Trotzdem hat Geschäftsführer Ernst Geyer nach nicht einmal sechs Sendewochen das Handtuch geworfen. Offiziell schweigt man sich beim Mitteldeutschen Rundfunk (MDR) in Erfurt, wo der Kinderkanal angesiedelt ist, über die Hintergründe aus. Lapidar bestätigt ARD-Sprecherin Susanne E. Knoll den Rücktritt: Bei einem „erstklassigen Mann“ wie Geyer sei eine solche Kündigung ein „normaler Vorgang“.

Ganz so normal ging Geyers Kündigung dann aber doch nicht vonstatten: Dem Ex-Kirch-Mann wurde verschiedentlich vorgehalten, er studiere in Kirchs Auftrag die öffentlich-rechtliche Einkaufspolitik von Kinderprogrammen. Vorsichtige verweigerten ihm daher die Einsicht in wichtige Unterlagen. Diese Kritiker sehen sich nach Geyers Rückkehr zu Kirch nun bestätigt.

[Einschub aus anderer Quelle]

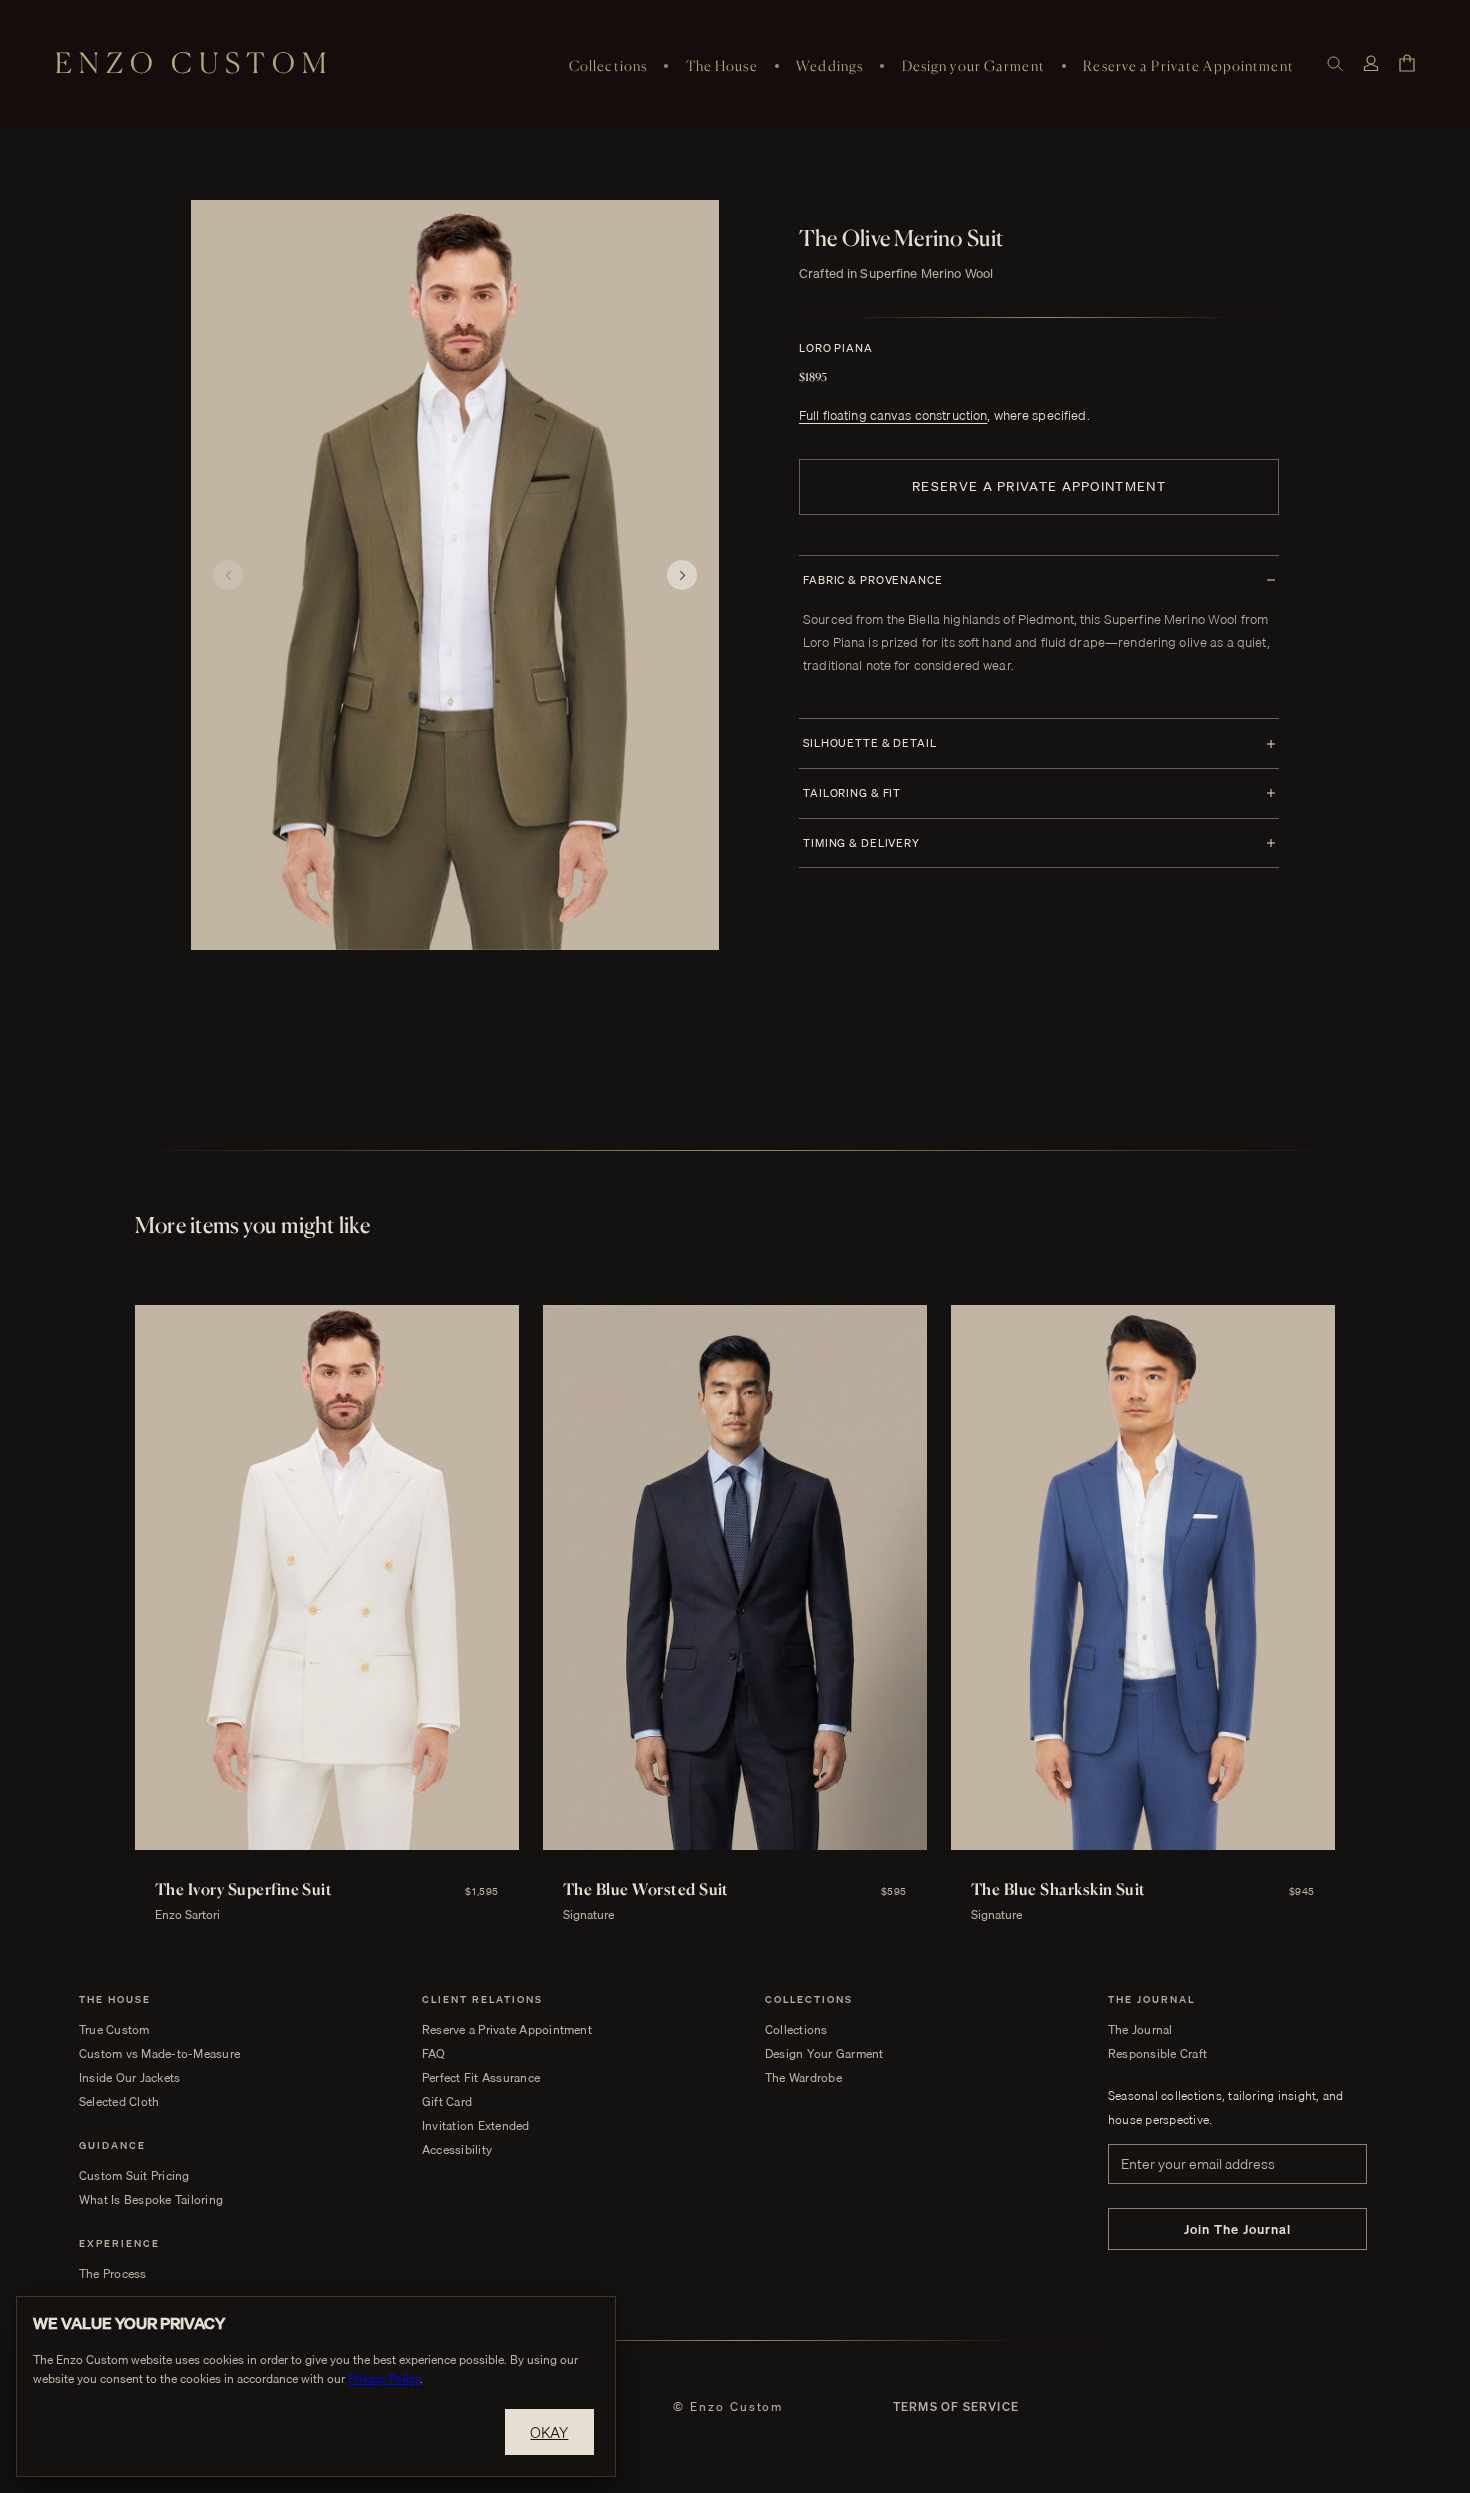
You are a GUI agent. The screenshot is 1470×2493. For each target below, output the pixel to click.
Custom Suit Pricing (134, 2176)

Auch in anderer Weise ist Geyers Rücktritt eher eine Kapitulation: Schon kurz nach dem Start des Kinderkanals hatte das ZDF intern eine moderat formulierte, aber deutliche Beschwerde eingelegt. Während nämlich die Mainzer dem Kinderkanal beispielsweise mit Filmen aus der ZDF-Reihe „Achterbahn“ attraktive Vorpremieren ermöglichten, hielt sich die ARD in dieser Hinsicht völlig zurück.

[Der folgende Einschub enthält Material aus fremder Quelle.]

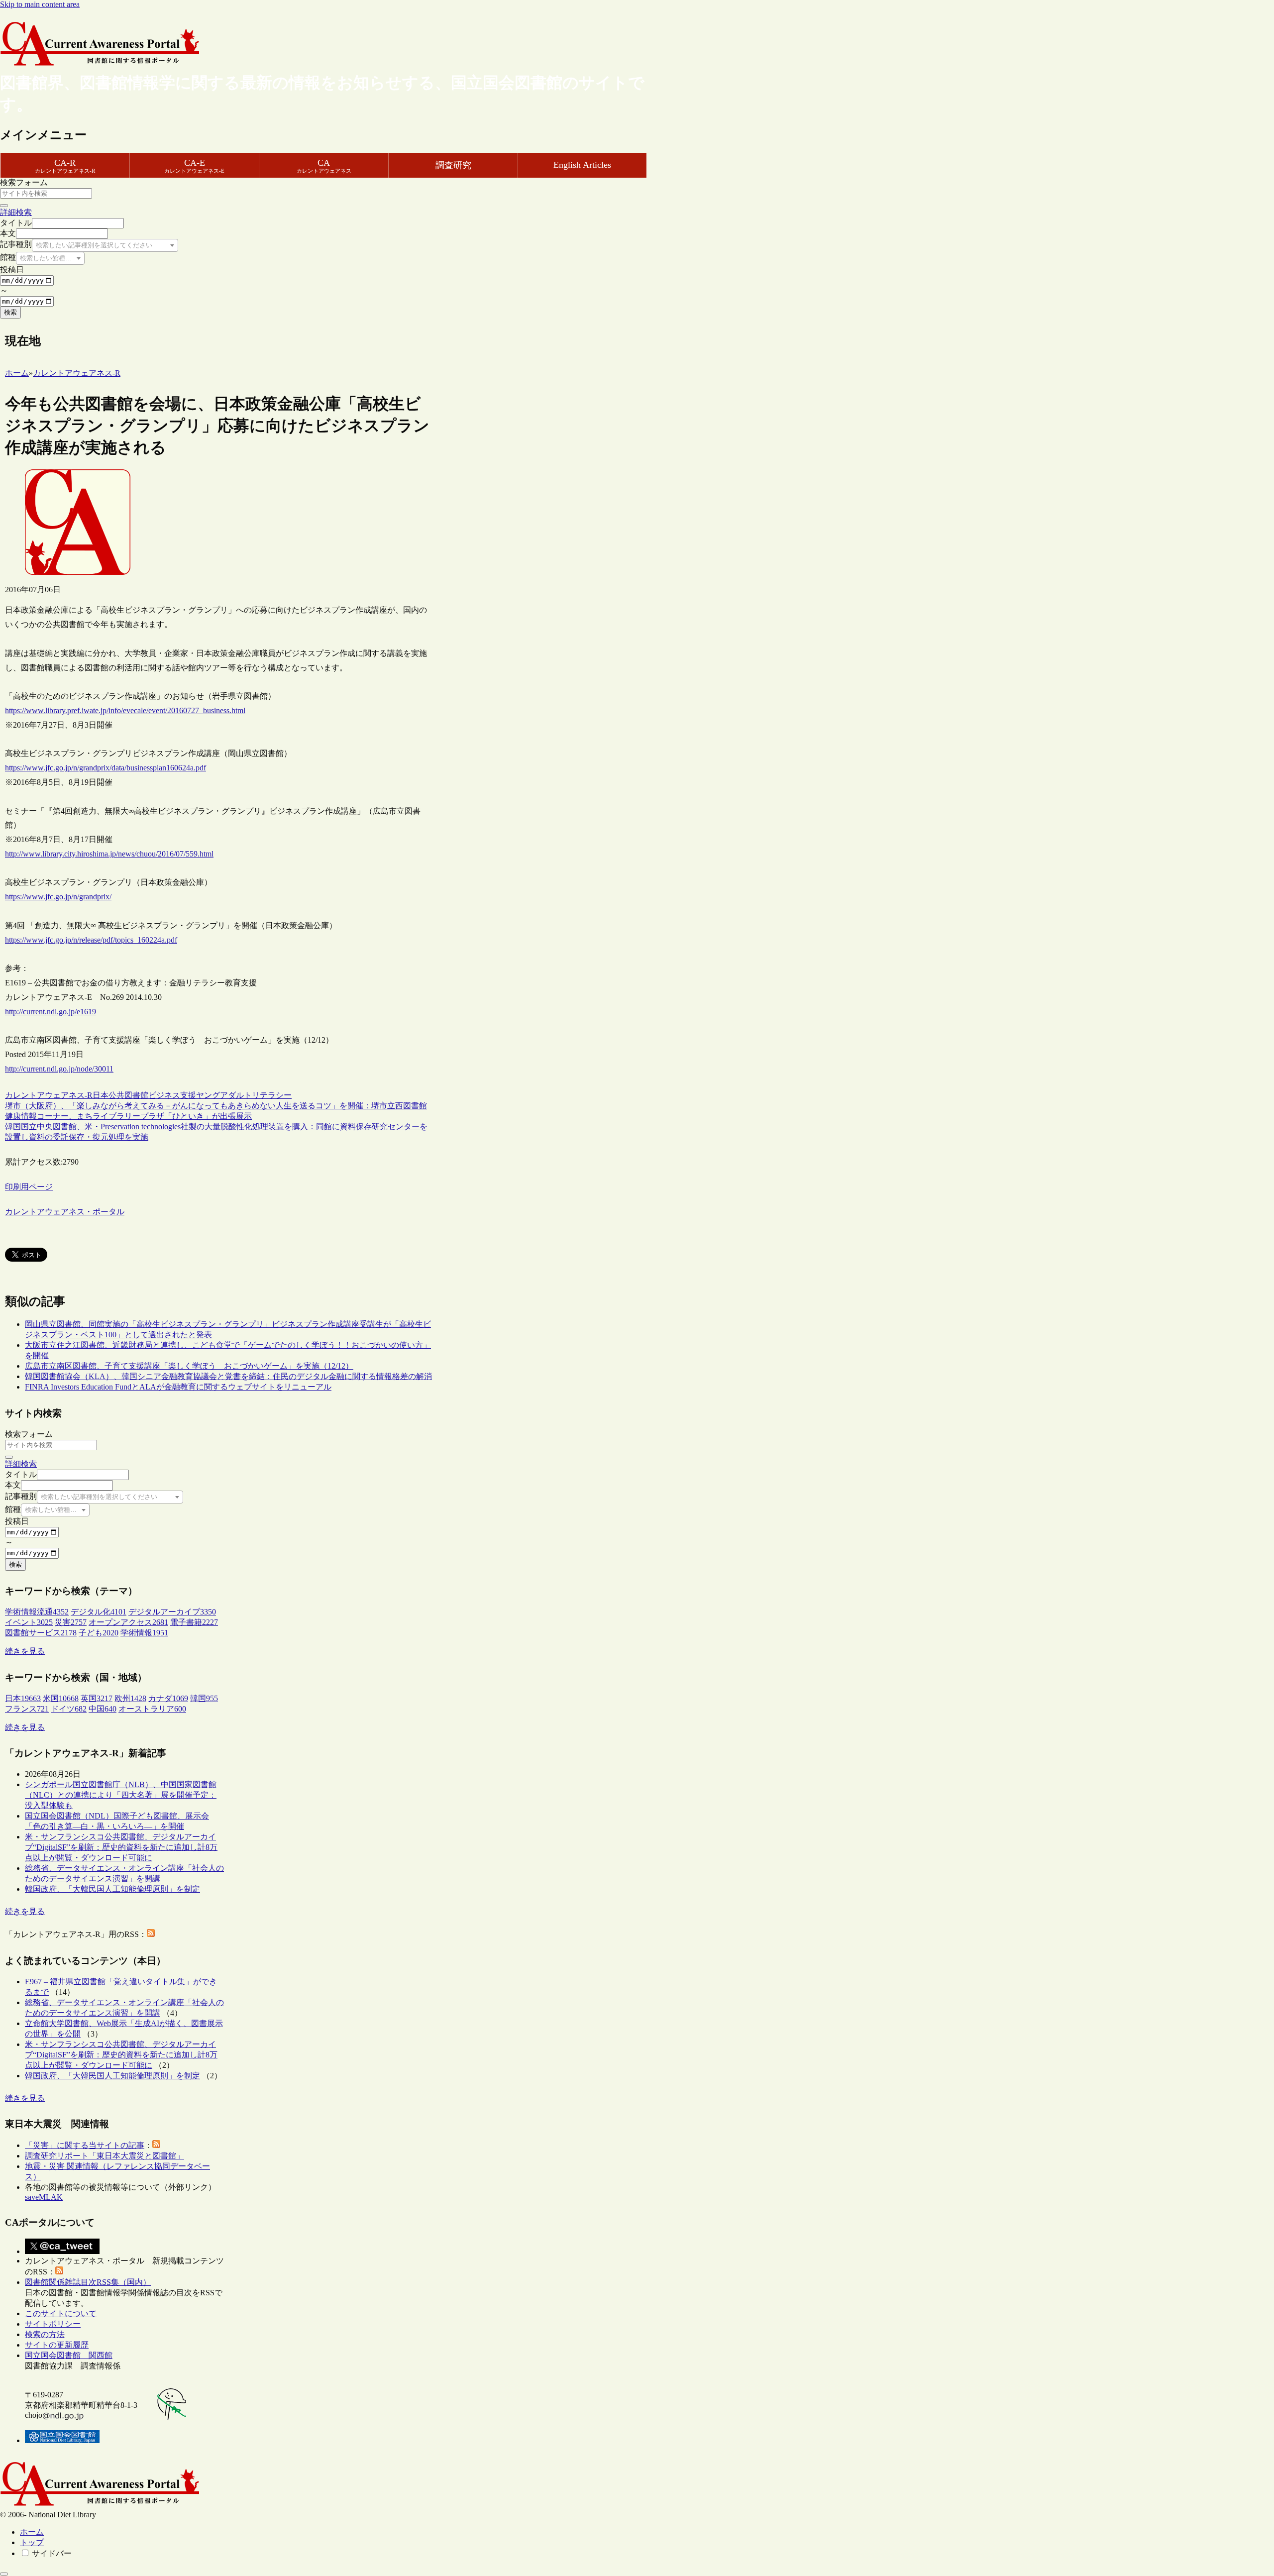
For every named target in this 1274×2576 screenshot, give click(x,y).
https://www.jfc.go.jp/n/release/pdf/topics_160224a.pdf (91, 940)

Gert K. Müntefering, beim WDR Leiter des Bereichs Tagesprogramme und einer der Wegbereiter des Kinderkanals, kann dieses Versäumnis jedoch erklären: „Die ARD muß sich erst noch organisieren.“ Es habe einfach keine Programme gegeben, die man als Premiere auf dem Kinderkanal hätte zeigen können. Die ARD pflege eine andere Programmpolitik als das ZDF; es gebe eben nur „ein paar Marken und keine breite Kinderprogrammfläche“.

Außerdem dürfte für Geyers Rücktritt die Weigerung der ARD-Intendanten mitentscheidend gewesen sein, die ARD-Gelder für den Kinderkanal zu bündeln und in Erfurt verwalten zu lassen. Das jedoch, so Müntefering, habe der Geschäftsführer vorher gewußt. Daher hat er wenig Verständnis für den Rücktritt: „Die ARD ist eben, wie sie ist; auf dem Instrument muß man spielen können.“ Natürlich bedauert Müntefering Geyers Rücktritt. Mit Opfern habe er zwar gerechnet, nicht jedoch damit, daß sich „gleich der Anführer ins eigene Schwert stürzt“.

Trotzdem ist Geyers Schritt nach Ansicht eines ARD-Funktionärs ein Beispiel für „das schreckliche Management der ARD“; Geyer habe offenbar „die Notbremse gezogen“, wohlwissend natürlich, daß selbst die Archive von ARD und ZDF nicht unerschöpflich seien. Wenn man nicht nach Ostern wieder von vorn anfangen und die gleichen Programme wie im ersten Quartal ausstrahlen wolle, müßten dringend neue Produktionen her.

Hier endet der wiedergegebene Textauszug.